> [Available data]
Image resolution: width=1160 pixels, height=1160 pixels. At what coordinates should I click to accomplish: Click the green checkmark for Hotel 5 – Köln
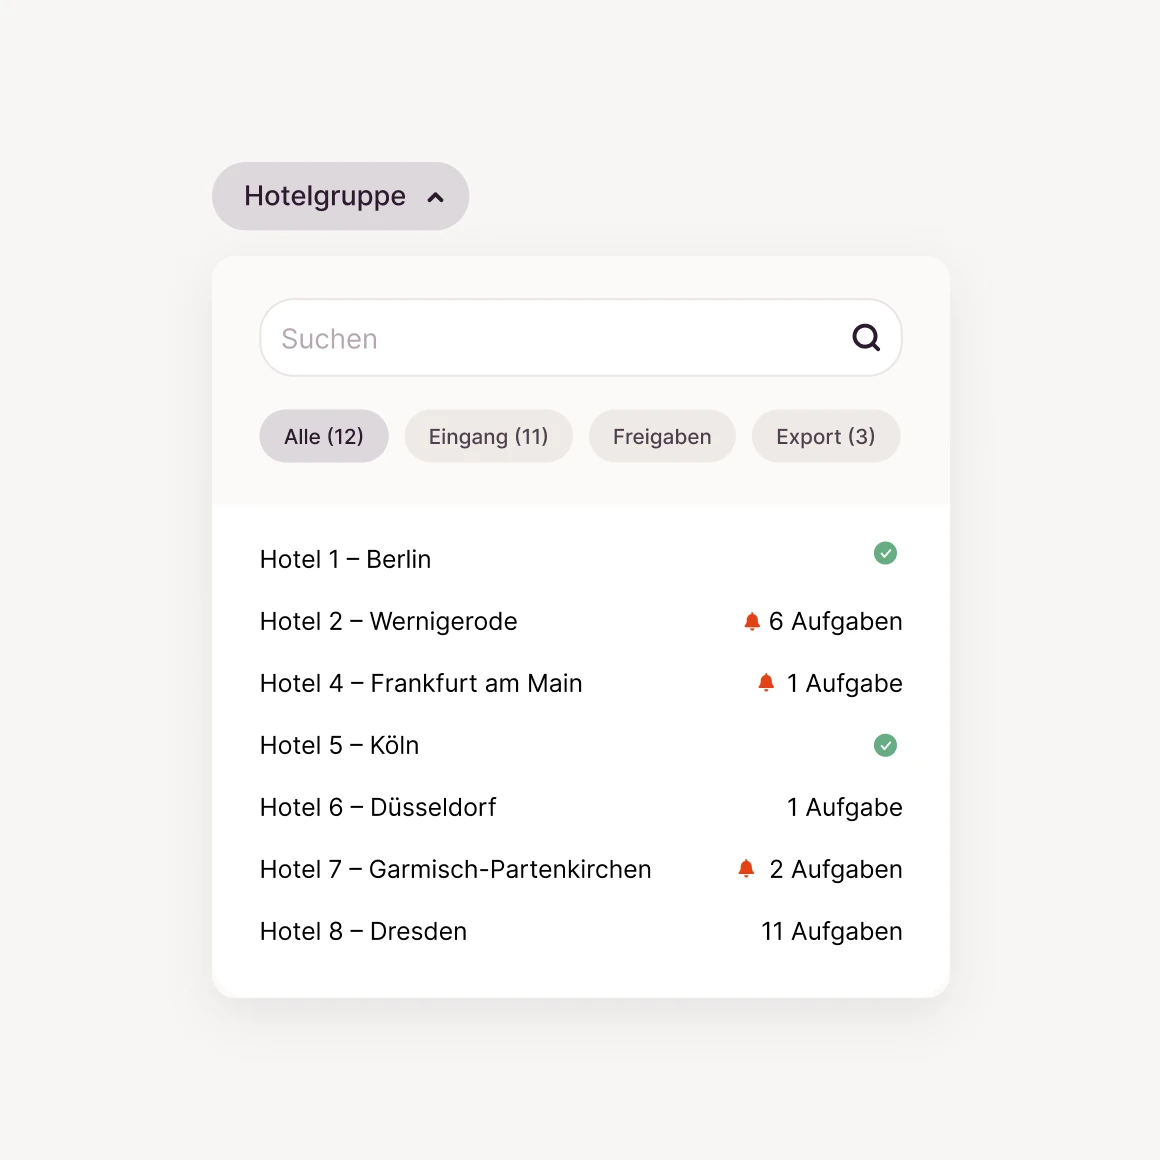885,745
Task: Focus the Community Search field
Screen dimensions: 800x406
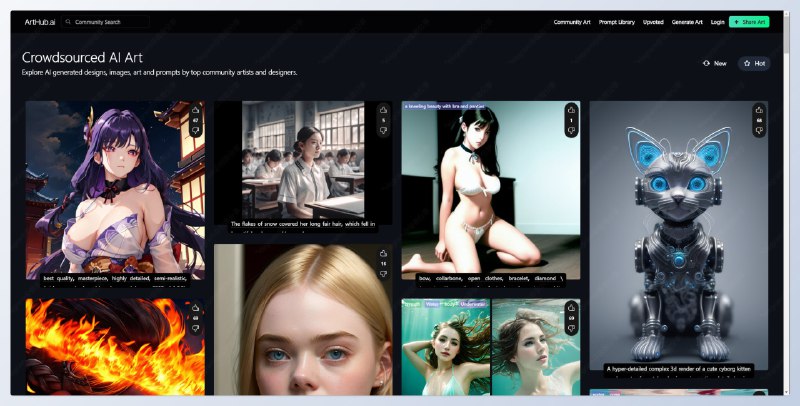Action: coord(108,21)
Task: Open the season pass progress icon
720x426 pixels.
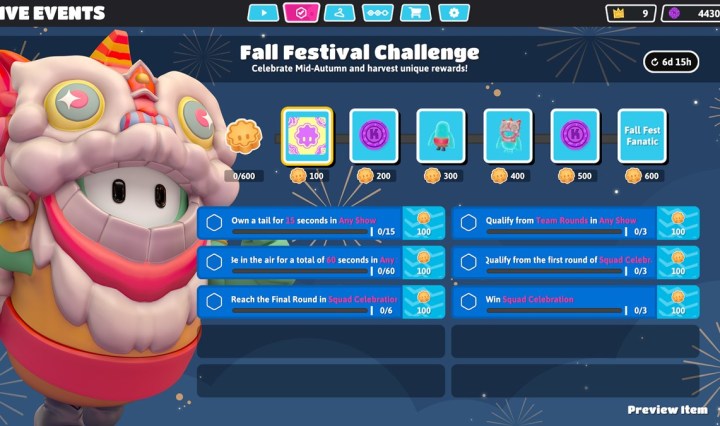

> [Problem to work on] The lines to copy run from the line containing "Task: Focus the Community Search field" through the end of the data above; copy exactly those, minus the pictures.

> [Exercise response]
Task: Focus the Community Search field
Screen dimensions: 800x406
Action: coord(108,21)
Task: Open the season pass progress icon
720x426 pixels.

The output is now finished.